During the night of April 9, President Donald Trump continued his administration’s radical assault on our nation’s critical system of regulatory safeguards with three new executive orders and a separate memorandum. These actions build on several previous ones that target regulatory safeguards, and they traffic in a lot of the same false rhetoric about the essential role our regulatory system plays in our society.
But what makes these actions different is the manner in which they trample on administrative law and the procedural protections that it is meant to uphold.
Within the political left, there is currently a robust debate over whether government agencies have become subject to “too much process,” preventing them from achieving their missions and delivering real results for the public they serve. It is an important debate. But, while reasonable minds can disagree over how much process we need, no serious person can deny that some process is vital for ensuring that government decision-making is democratically grounded and subject to an appropriate degree of deliberation.
Trump is not serious because he is an authoritarian. His actions would dispense with all of the values administrative procedures are designed to preserve and advance. In its own way, each action seeks to evade notice-and-comment rulemaking procedures to advance its deregulatory agenda. And each pretends that its predetermined policy decisions transcend the need for careful deliberation.
It may seem weird to defend in the abstract something like administrative law and process — even for someone like me who does it every day. But it exists for a reason, and its story has been one of ongoing refinement and evolution — often haphazard — in response to widely recognized challenges. The end result is that it makes “good government” hard. And while that can be frustrating, it often produces better results with broader public buy-in.
But that is not the challenge we face with Trump. Instead, his presidential actions also demonstrate that administrative law makes authoritarianism hard, too. That’s why Trump is targeting it.

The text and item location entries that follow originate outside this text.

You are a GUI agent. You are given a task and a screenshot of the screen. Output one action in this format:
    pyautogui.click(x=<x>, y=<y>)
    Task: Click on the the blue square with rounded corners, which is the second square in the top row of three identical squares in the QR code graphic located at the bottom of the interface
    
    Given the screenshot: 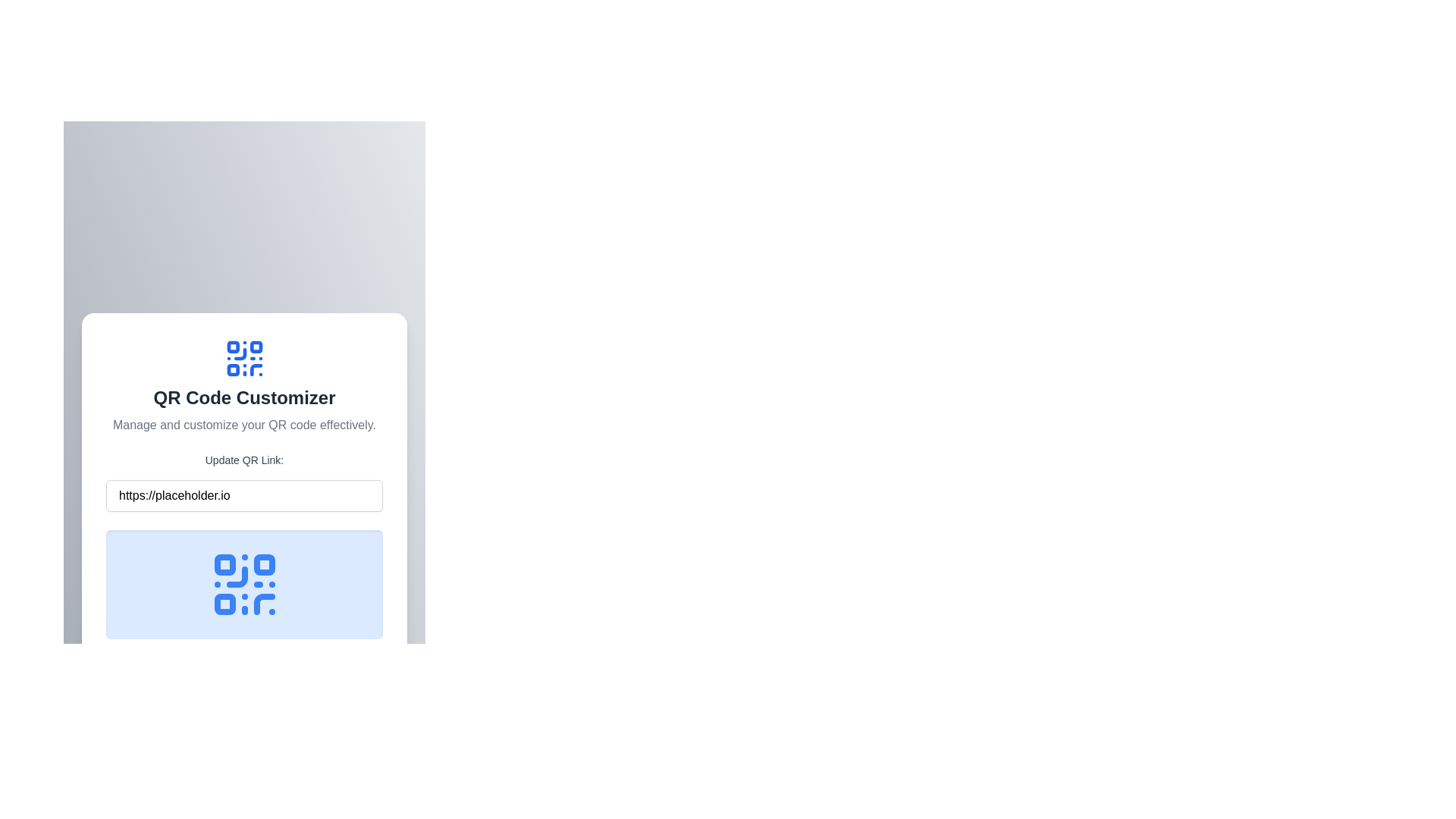 What is the action you would take?
    pyautogui.click(x=264, y=564)
    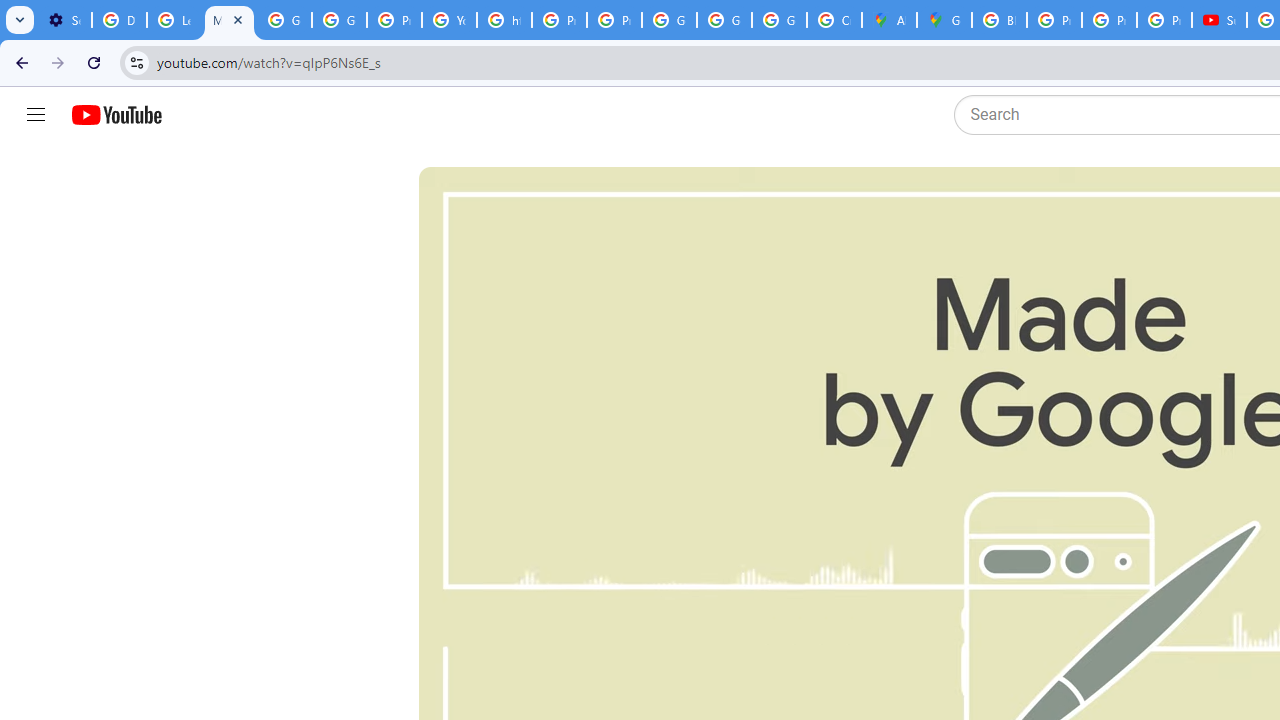 Image resolution: width=1280 pixels, height=720 pixels. I want to click on 'Subscriptions - YouTube', so click(1218, 20).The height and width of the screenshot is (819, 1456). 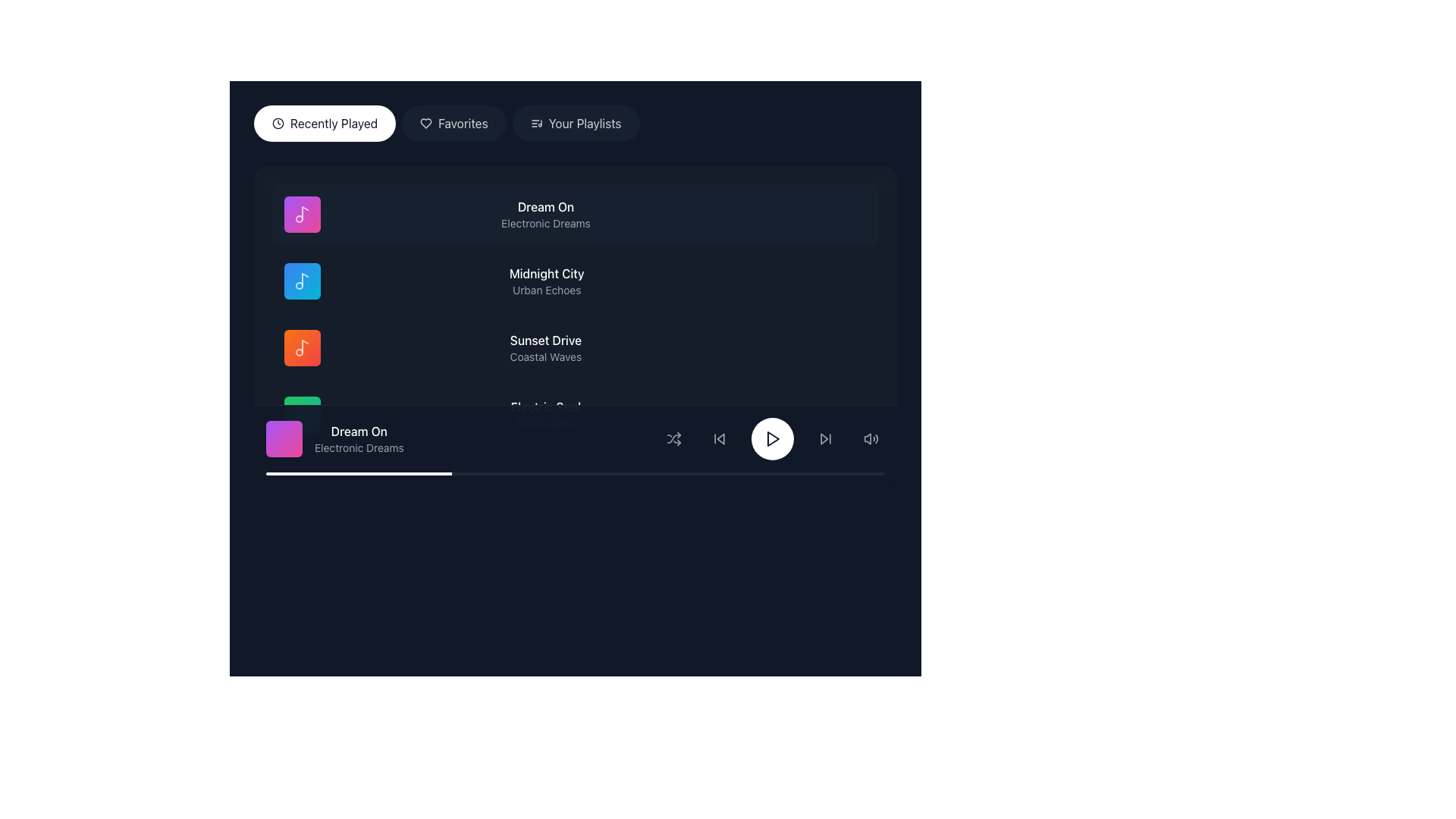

The pursuit of idiosyncratic grievances — showerheads — and gifts for politically connected industries — energy deregulation — generally cannot survive administrative law’s procedural gauntlet of public participation and deliberative, expertise-informed judgment.
Administrative law is important to democracy and rule of law principles, and that is why authoritarians seek to minimize or evade it. That should be clear from Trump’s actions last night. And I fear it will only become clearer in the months ahead.